| Directions |
All lines holding the word "screenshot" in the listing below need to be copied.

| Entries supplied |
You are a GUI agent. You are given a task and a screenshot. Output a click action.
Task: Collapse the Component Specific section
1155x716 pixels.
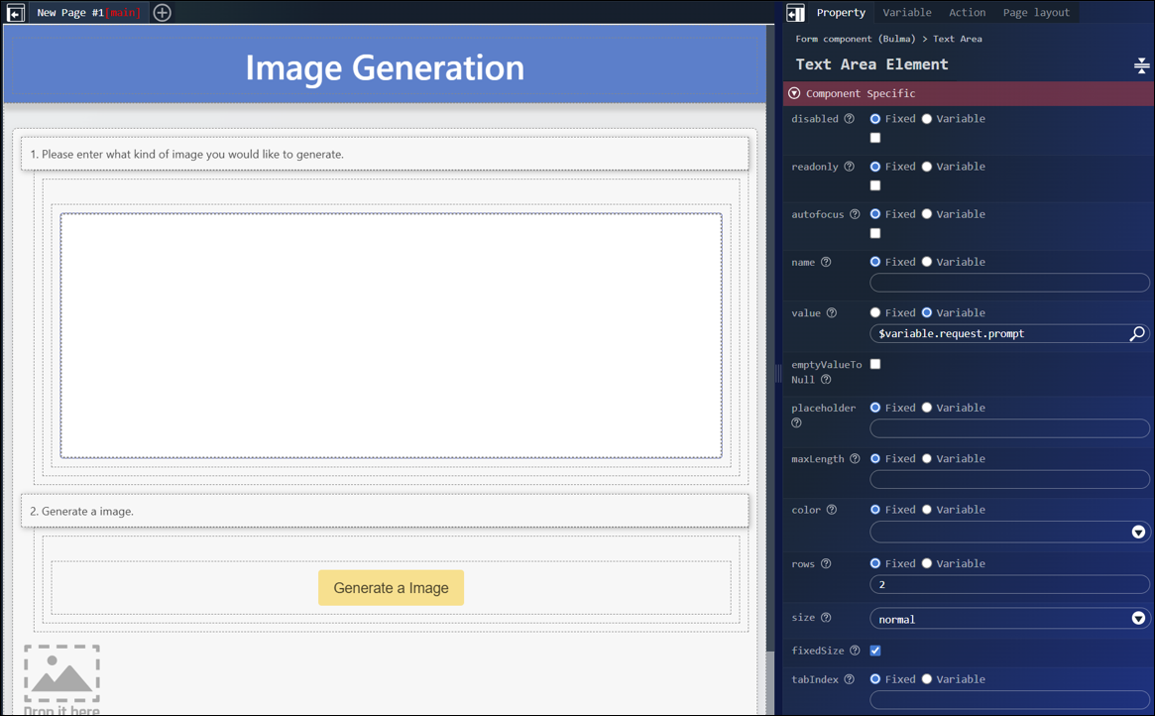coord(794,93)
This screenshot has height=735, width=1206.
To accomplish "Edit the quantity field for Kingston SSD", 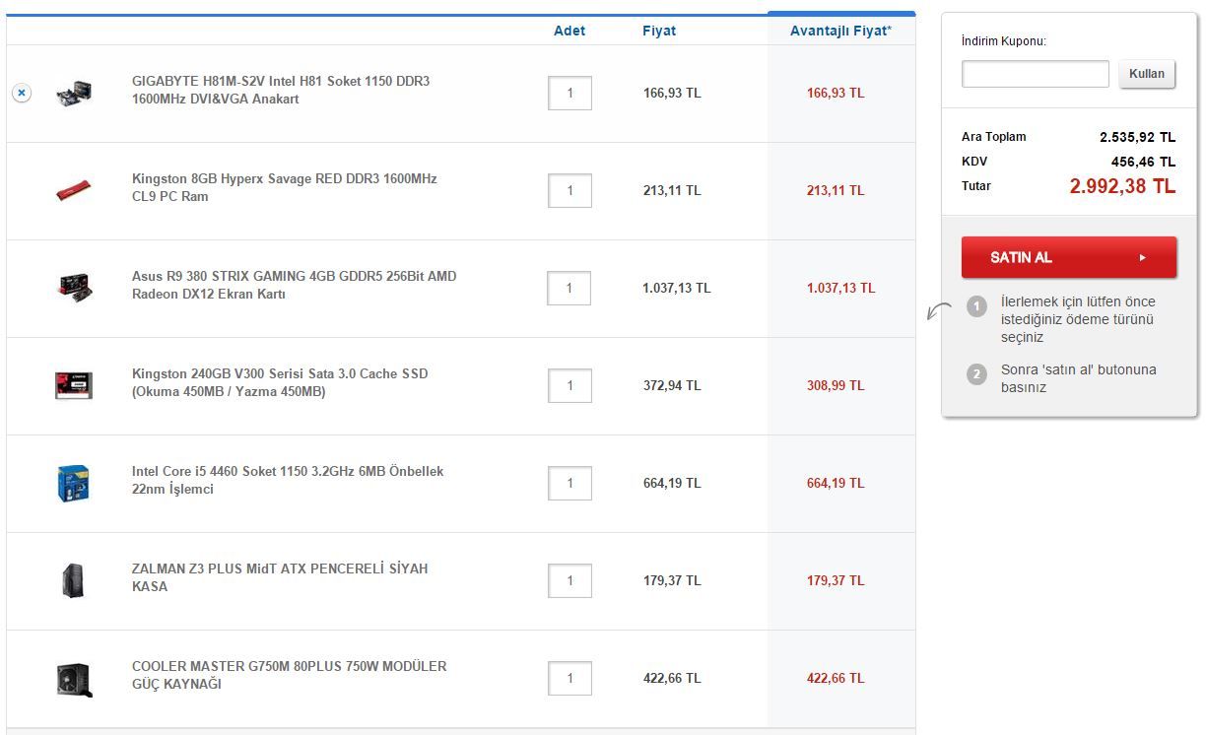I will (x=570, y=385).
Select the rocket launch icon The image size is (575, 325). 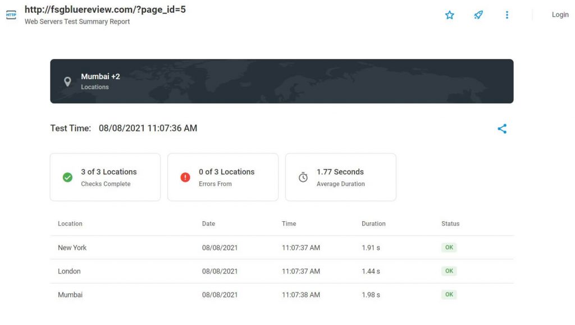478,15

| Task solution |
You are a GUI agent. You are given a task and a screenshot. Output a click action.
This screenshot has height=735, width=1206.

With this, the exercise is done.